Longtemps considéré comme un contre-pouvoir indispensable à la démocratie sénégalaise, Madiambal Diagne s'est forgé dans les années 2000 une solide réputation de grand reporter à travers ses enquêtes et révélations chocs. À la tête du Quotidien, il devient la bête noire du régime d'Abdoulaye Wade, n'hésitant pas à mettre en lumière scandales politico-financiers et dérives autoritaires. Un courage journalistique qui lui vaudra même 17 jours de prison en 2004, après la publication d'articles dénonçant des affaires de corruption au sommet de l'État.
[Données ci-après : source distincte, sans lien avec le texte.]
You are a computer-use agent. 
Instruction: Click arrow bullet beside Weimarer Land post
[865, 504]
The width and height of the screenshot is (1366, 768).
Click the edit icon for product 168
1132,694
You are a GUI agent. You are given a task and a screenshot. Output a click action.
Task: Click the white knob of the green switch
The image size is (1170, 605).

Mais à mesure que Macky Sall accède au pouvoir en 2012, à la faveur de la contestation populaire ayant chassé Wade, Madiambal Diagne opère un virage stratégique. Désormais étroitement lié au nouveau chef d'État, dont il dit partager les combats, il se fait conseiller officieux du Palais et multiplie les chroniques élogieuses à son égard. Une proximité inédite qui lui vaut critiques et suspicions d'avoir compromis son indépendance journalistique au profit d'une complaisance assumée envers le régime.
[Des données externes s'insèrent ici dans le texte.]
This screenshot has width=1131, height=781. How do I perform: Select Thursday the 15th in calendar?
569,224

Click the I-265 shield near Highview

Lui s'en défend, affirmant n'avoir jamais reçu de "consignes" politiques. Mais ses détracteurs soulignent que le ton du Quotidien a radicalement changé depuis qu'il a cédé les rênes de la rédaction en 2015. Nombre de plumes critiques ayant été écartées, le journal paraît aujourd'hui bien moins enclin à l'investigation qu'à la promotion du bilan présidentiel. En témoigne aussi son dernier livre, présentant Macky Sall sous un jour uniquement élogieux, à mille lieues de l'esprit d'indépendance qui animait naguère son organe de presse.
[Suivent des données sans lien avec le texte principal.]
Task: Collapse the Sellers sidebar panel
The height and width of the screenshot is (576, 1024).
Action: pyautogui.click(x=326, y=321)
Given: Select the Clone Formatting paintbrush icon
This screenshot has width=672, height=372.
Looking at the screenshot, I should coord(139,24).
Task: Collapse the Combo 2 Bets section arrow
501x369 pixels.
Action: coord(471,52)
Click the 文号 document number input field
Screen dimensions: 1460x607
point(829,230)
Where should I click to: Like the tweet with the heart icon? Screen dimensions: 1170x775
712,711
Reste que Diagne, rompu aux arcanes du pouvoir, conserve une liberté de ton que peu peuvent se targuer d'avoir au Sénégal. Capable de critiquer certaines décisions du chef de l'État, il n'hésite pas non plus à fustiger l'opposant radical Ousmane Sonko, grande bête noire du régime. S'il assume désormais sa proximité présidentielle comme partie intégrante de son métier, le journaliste n'en conserve pas moins certaines analyses éclairantes sur le political game version Sénégal.
Mais au-delà de ce débat sur son indépendance journalistique, la vraie question reste celle du rôle à jouer par la presse dans une démocratie. En tant qu'observateur privilégié ou lobbyiste assumé ? Fort de son expérience des arcanes du pouvoir, Diagne porte une réflexion intéressante sur la nécessaire implication des médias dans la vie politique. Reste que sa proximité avec Macky Sall jette le trouble sur la frontière, de plus en plus poreuse, entre information et influence au sommet de l'État sénégalais.